RECORDS PROVIDED:
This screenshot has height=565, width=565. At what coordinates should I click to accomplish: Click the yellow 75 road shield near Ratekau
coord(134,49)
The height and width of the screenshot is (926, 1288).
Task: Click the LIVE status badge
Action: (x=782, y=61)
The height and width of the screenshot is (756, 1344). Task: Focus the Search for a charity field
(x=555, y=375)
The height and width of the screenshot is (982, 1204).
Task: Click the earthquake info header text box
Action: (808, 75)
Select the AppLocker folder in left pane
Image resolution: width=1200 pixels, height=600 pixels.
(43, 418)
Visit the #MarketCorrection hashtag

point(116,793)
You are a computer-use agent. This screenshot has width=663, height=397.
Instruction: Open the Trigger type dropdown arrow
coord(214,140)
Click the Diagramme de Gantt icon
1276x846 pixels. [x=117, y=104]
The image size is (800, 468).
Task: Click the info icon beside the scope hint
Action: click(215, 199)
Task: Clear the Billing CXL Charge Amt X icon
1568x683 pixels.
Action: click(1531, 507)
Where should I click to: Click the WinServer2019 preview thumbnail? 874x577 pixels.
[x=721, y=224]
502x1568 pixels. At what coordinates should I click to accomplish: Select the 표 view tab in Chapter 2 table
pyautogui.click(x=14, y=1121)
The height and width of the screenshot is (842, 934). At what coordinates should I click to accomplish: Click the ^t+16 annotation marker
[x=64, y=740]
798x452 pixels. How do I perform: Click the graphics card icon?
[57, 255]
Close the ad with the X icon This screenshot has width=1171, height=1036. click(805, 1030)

EXERCISE DETAILS: The material is to be transcribed once more, exactly and completely.

WRITTEN RESPONSE:
This screenshot has height=565, width=565. At what coordinates should I click to accomplish: Click the yellow 75 road shield near Ratekau
coord(134,49)
The height and width of the screenshot is (926, 1288).
Task: Click the LIVE status badge
Action: (x=782, y=61)
The height and width of the screenshot is (756, 1344). Task: Focus the Search for a charity field
(x=555, y=375)
The height and width of the screenshot is (982, 1204).
Task: Click the earthquake info header text box
Action: (808, 75)
Select the AppLocker folder in left pane
Image resolution: width=1200 pixels, height=600 pixels.
(43, 418)
Visit the #MarketCorrection hashtag

point(116,793)
You are a computer-use agent. This screenshot has width=663, height=397.
Instruction: Open the Trigger type dropdown arrow
coord(214,140)
Click the Diagramme de Gantt icon
1276x846 pixels. [x=117, y=104]
The image size is (800, 468).
Task: Click the info icon beside the scope hint
Action: click(215, 199)
Task: Clear the Billing CXL Charge Amt X icon
1568x683 pixels.
Action: click(1531, 507)
Where should I click to: Click the WinServer2019 preview thumbnail? 874x577 pixels.
[x=721, y=224]
502x1568 pixels. At what coordinates should I click to accomplish: Select the 표 view tab in Chapter 2 table
pyautogui.click(x=14, y=1121)
The height and width of the screenshot is (842, 934). At what coordinates should I click to accomplish: Click the ^t+16 annotation marker
[x=64, y=740]
798x452 pixels. How do I perform: Click the graphics card icon?
[57, 255]
Close the ad with the X icon This screenshot has width=1171, height=1036. click(805, 1030)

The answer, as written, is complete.